Aku menggigit bibir. Ada dorongan kuat untuk tetap memaksa, tapi sesuatu dalam nadanya membuatku mundur. Ia bahkan tidak menoleh saat bicara. Aku merasa seperti sedang berbicara dengan bayangan. Aku merasa seperti ada tembok besar yang sengaja Pak Ariel pasang di antara kami. Tapi apa yang kulihat tadi, gestur kecil yang begitu singkat, cukup membuatku yakin: tembok itu tidak benar-benar kokoh.
"Baik, Pak," jawabku akhirnya dengan suara kecil.
Sebelum meninggalkan ruangan, aku berpamitan, meski tahu sahutannya akan sekadar formalitas. Benar saja, ia hanya bergumam kecil tanpa sedikit pun menoleh. Hatiku terasa semakin berat, tapi aku tidak ingin berlama-lama di sana.
Langkahku terasa berat saat meninggalkan ruangan itu. Suara sepatu yang beradu dengan lantai koridor menjadi satu-satunya bunyi yang menemani pikiranku yang kusut. Udara dingin menyelinap melalui celah-celah gedung, namun hatiku justru terasa lebih dingin daripada itu.
Kenapa sikap Pak Ariel begitu penting bagiku? Aku terus bertanya-tanya, mencoba mencari jawabannya di antara keheningan yang mencekam pikiranku. Mungkin aku tahu, tapi aku terlalu takut untuk mengakui jawabannya secara langsung.
Bukan hanya karena dia atasanku. Bukan hanya karena profesionalisme. Tapi karena aku tahu dia adalah Dwi—pria yang selama ini ada di pikiranku, pria yang tanpa sadar telah mengisi ruang kosong di hatiku sejak hari pertama aku bertemu dengannya di rumah sakit itu.

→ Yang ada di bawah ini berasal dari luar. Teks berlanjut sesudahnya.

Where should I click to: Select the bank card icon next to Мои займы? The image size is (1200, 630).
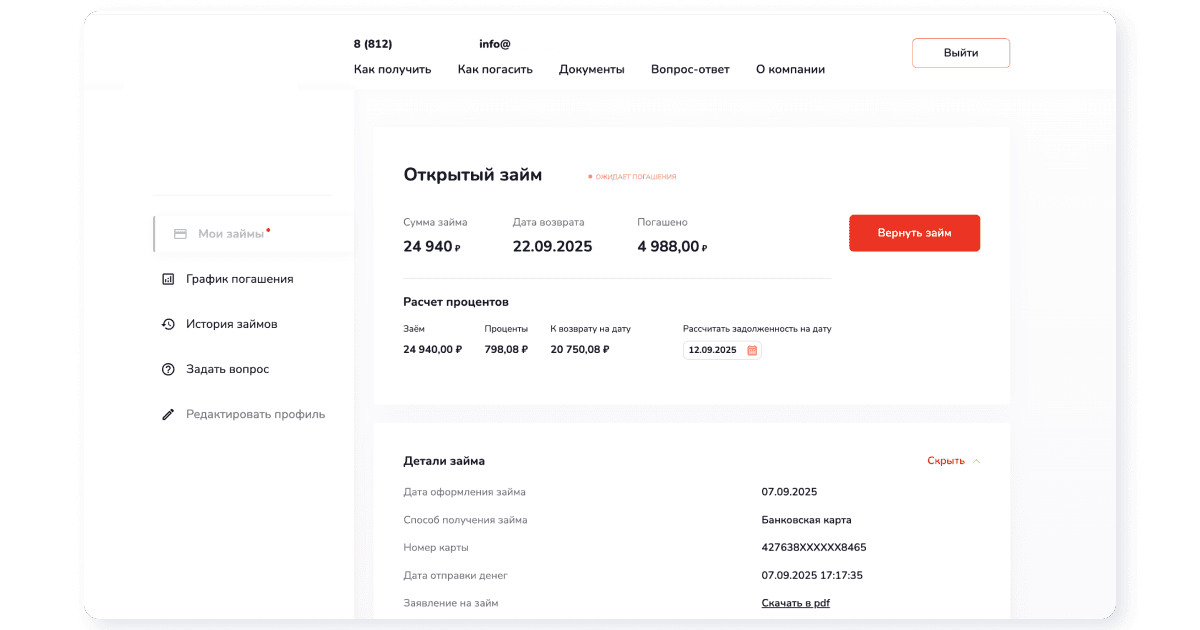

Sejak mengetahui kebenaran itu, semuanya terasa berbeda. Tidak lagi hanya kekaguman pada sosoknya sebagai pemimpin. Aku ingin menjadi lebih dari sekadar orang yang bekerja di bawah perintahnya. Aku ingin menjadi seseorang yang berarti baginya. Seseorang yang bisa dia andalkan, yang selalu ada saat dia merasa lelah, terluka, atau hancur.
Tapi sepertinya dia tidak memberiku ruang untuk itu. Sikap dinginnya, cara dia menghindari tatapanku, semua itu seperti dinding besar yang sengaja dia bangun. Dan aku… aku terlalu takut untuk menghancurkannya.
Angin sore menerpa wajahku saat aku melangkah keluar gedung. Rasanya seperti diingatkan bahwa aku hanya seorang gadis kecil yang berdiri di tepi jurang, melihat seseorang yang sangat aku sayangi berdiri di sisi lain. Aku ingin menjangkaunya, tapi jurang itu terlalu lebar. Dan aku takut, melangkah terlalu jauh justru akan membuatku jatuh ke dalam kegelapan yang tak berujung.
Aku hanya bisa berharap, suatu saat nanti dia akan menyadari, bahwa aku ada di sini. Bahwa aku ingin menjadi bagian dari hidupnya, bukan untuk mengganggu, tapi untuk menjaga. Karena perasaan ini… entah bagaimana, telah tumbuh begitu dalam, melampaui logika, melampaui kata-kata.
Kenapa sikap Pak Ariel bisa berubah seperti ini? Apa yang sebenarnya terjadi? Apa aku terlewatkan sesuatu yang penting?